Fellow or Postdoc
Gurdip Uppal and Georg K. Gerber
Georg K. Gerber
The microbiome, or collection of commensal micro-organisms that live on and within us, is extremely complex and plays key roles in many prevalent human diseases. Spatial associations between microbes influence interactions and underlying community functions, which are critical to understand for purposes of altering the microbiome to treat and prevent diseases. However, little is known about the in vivo biogeography of the microbiome. Metagenomic plot sampling by sequencing (MaPS-seq) is a novel culture-independent method that can characterize the spatial organization of an entire microbiome at micron-scale resolution but produces data that is noisy and can be difficult to interpret. To address the challenges of analyzing MaPS-seq data, we developed MC-SPACE, a Bayesian model that infers mixtures of spatially coherent microbial community subtypes and alterations in their prevalence due to perturbations. We find, through MC-SPACE’s noise model and explicit modeling of perturbation effects, we recover underlying community subtypes, detect perturbation effects, and recover pairwise microbial associations significantly better than current methods. We apply MC-SPACE to a fecal microbiota transplantation (FMT) mouse study and find distinct microbial communities from donor mice that are spatially coherent and engraft into recipient mice, causing significant spatial restructuring of gut microbiomes.

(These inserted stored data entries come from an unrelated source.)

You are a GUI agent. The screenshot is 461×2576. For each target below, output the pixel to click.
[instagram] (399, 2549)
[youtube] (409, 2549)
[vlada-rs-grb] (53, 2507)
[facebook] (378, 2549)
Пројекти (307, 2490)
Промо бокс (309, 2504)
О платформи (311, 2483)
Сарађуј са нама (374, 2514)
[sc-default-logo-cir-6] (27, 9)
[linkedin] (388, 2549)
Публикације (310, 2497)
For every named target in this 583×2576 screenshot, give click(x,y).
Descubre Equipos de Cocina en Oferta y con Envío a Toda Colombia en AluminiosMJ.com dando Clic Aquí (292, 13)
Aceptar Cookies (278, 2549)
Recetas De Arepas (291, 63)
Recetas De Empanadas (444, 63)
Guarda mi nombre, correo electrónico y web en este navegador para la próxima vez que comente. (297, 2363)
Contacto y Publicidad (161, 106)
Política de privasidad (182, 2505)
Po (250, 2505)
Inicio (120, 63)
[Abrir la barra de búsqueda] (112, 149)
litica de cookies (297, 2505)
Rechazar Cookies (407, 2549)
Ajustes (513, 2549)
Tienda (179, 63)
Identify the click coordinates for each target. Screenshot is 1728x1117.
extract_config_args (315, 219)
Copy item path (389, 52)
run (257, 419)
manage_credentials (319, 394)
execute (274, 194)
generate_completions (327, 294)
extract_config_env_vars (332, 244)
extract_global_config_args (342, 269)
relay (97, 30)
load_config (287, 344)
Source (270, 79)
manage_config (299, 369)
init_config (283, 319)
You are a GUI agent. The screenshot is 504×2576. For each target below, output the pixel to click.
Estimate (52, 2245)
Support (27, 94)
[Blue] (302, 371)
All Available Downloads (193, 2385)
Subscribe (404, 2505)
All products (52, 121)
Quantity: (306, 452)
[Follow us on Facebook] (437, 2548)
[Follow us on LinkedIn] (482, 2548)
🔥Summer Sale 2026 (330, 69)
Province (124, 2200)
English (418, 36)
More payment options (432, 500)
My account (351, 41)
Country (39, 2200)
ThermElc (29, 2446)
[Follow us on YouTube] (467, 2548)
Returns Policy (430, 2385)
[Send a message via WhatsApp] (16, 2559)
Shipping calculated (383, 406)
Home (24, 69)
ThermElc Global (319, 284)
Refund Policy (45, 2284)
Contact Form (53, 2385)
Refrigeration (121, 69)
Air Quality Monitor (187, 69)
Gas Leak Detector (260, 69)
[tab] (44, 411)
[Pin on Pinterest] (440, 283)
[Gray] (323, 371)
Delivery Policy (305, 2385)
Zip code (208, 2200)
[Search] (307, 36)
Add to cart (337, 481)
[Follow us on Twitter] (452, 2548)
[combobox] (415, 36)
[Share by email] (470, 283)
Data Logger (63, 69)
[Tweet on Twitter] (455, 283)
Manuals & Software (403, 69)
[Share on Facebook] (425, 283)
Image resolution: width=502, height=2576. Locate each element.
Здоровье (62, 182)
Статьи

Our microbiomes, or communities of trillions of beneficial micro-organisms that live on and within us, have been shown to play key roles in human health and disease. These microbial communities exhibit intricate spatial organization, which influences how the microbes interact with each other and with us, their host. Understanding this spatial organization is an important step to unlocking the potential of the microbiome to improve human health, because it can allow us, for instance, to predict which microbes can effectively colonize our bodies and prevent pathogenic bacteria such as C. difficile from infecting us. However, little is known about the spatial organization of the microbiome. In this work, we present a new computer-based method that analyzes data from an experimental method that measures detailed information about the spatial structure of microbiomes. Our method addresses challenges in analyzing this data, which is noisy and can be difficult to interpret, by automatically deducing the spatial relationships between microbes and finding sub-communities of microbes, as well as how these communities change with perturbations. We demonstrate our method’s superior performance to established models and its ability to provide new insights into the dynamics of spatial organization of the microbiome.